At some points, the story felt like the eastern version of Pocahontas, you know… the beautiful native informant who is not fully appreciated by her own people, and who falls in love with the white Western saviour that fully sees her for what she is. Sariyah is “discoverable land” and religion is the outlet through which the discovery happens. Rodney questions her choice to wear hijab, her belief in God, her belief in spirits and the alike, only to agree with her views without being fully convinced. Sariyah remains enigmatic yet “conquerable” in some ways. Towards the middle of the book , Rodney describes his feelings for Sariyah like this: “If he were speaking the whole truth, he would have admitted how he found Sariyah attractive and mysterious, dangerously different. He wanted to unfold her, read the secrets of her life history, see what he was missing” (p. 104).
Rodney learns a thing or two, but overall his saviour complex does not drastically change. Besides, even though some learning happens through Sariyah, he has most of his epiphanies with Sajib, Sariyah’s maternal uncle. Sajib is the third archetype of patriarchy. He is the revolutionary; he is well-educated, but religious; traditional in some ways, but respectful of women. Furthermore, he has a vision for Bangladesh and an undying loyalty to his Bengali heritage. In my opinion, Sajib is the most interesting character perhaps because he is the most nuanced.

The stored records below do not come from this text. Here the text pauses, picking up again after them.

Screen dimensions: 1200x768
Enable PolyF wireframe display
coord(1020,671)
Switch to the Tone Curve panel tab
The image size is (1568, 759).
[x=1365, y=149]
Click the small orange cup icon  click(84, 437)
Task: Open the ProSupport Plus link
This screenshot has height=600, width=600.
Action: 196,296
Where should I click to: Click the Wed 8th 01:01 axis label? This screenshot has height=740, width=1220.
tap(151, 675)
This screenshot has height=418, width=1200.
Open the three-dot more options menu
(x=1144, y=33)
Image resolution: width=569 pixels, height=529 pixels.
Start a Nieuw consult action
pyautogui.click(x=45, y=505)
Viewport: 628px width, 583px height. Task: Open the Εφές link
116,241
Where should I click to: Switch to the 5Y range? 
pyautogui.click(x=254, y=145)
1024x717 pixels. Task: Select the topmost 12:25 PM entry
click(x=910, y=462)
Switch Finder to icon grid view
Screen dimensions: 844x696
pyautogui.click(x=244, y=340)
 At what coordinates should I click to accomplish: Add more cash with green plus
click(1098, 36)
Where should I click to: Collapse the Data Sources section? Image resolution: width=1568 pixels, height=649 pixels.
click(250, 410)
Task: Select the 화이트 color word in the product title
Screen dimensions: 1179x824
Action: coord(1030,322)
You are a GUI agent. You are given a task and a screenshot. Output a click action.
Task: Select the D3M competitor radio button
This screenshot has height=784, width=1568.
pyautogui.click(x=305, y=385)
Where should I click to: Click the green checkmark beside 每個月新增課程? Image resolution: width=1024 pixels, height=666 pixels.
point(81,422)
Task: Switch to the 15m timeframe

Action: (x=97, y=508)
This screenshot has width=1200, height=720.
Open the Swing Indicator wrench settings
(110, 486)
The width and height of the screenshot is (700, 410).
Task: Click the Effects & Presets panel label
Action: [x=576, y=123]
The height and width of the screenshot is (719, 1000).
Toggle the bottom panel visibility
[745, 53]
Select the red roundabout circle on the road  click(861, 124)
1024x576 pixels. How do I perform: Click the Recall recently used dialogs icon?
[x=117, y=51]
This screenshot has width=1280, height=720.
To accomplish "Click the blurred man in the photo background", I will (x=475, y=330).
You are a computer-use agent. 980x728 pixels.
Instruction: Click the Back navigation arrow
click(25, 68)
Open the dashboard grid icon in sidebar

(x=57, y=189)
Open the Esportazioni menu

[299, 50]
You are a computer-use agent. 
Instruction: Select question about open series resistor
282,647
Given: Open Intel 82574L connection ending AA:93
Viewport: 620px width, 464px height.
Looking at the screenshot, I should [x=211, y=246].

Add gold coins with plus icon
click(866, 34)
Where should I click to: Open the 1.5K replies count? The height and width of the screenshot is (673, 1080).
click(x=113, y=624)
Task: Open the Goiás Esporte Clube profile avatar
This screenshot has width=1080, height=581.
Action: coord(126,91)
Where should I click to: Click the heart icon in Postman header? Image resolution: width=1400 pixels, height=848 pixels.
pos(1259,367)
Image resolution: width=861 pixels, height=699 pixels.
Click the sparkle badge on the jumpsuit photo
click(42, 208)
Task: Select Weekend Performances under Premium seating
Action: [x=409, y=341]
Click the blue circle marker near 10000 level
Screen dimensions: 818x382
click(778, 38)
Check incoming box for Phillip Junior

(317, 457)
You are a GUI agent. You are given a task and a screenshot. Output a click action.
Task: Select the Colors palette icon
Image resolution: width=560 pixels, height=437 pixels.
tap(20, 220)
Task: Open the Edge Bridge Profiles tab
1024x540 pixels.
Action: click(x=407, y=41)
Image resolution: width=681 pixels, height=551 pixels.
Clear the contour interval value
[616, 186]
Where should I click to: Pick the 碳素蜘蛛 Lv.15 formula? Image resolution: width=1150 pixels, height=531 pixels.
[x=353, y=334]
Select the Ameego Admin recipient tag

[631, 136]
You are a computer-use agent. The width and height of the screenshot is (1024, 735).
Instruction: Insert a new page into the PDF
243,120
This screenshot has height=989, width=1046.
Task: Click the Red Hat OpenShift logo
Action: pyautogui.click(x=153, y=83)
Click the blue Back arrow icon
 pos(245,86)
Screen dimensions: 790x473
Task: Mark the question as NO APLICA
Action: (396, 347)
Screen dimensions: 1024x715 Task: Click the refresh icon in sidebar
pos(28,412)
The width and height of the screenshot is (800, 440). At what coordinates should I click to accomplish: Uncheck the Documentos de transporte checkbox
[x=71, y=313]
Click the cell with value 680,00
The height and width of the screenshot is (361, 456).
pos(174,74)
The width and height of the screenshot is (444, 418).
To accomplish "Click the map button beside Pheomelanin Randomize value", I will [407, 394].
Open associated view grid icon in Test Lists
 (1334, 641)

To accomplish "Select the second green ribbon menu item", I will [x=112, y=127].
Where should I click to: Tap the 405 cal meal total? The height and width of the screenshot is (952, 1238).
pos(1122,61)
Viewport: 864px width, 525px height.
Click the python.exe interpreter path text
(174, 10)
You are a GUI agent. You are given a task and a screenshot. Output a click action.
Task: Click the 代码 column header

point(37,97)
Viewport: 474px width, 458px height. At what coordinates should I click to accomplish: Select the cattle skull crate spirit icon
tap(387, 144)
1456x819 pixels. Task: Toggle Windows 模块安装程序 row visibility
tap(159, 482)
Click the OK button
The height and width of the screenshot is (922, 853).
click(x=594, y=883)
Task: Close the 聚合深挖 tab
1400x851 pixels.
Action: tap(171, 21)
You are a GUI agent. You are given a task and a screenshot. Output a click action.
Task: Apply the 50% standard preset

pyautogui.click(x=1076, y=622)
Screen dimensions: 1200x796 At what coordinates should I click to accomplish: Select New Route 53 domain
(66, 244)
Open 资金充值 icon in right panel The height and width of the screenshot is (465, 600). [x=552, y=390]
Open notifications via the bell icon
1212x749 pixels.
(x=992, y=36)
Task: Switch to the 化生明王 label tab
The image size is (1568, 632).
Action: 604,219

Sariyah’s role is not really that of a main character, in my view, but that of a “negotiator.” She is the commentary on how Sunni Islam can be blindly violent and patriarchal (as represented by her father), but other “sects” such as the Sufis (as represented by her maternal line) seem to be less so. She is also the archetype of the nation… a familiar trope in novels about the “Third World.” She has the chance to experience the West through Rodney, but at the end, she fulfills the destiny for which Sajib has prepared her, as a revolutionary… a woman without shame.
Despite the fact that the book is extremely easy to read, I sometimes found myself screaming at the pages. In between the frustration about the depictions of “the other” and the whole idea of writing this book as a way to promote tolerance, I had to put it down several times.
This book is written for the privileged. It is written for an audience that does not know the Third World, that has not known war other than from the perspective of the invader/colonizer, that does not know Muslims, that does not know poverty, that isn’t acquainted with anything but second-wave feminism and that is in search for a “short cut” to make sense of the South Asian “other” or the Muslim “other.”
Reading books like this just remind me that white Western privilege is well and alive and that the rest of us continue to be subjects of “discovery,” “development” and of “saving.” Can we get over that now?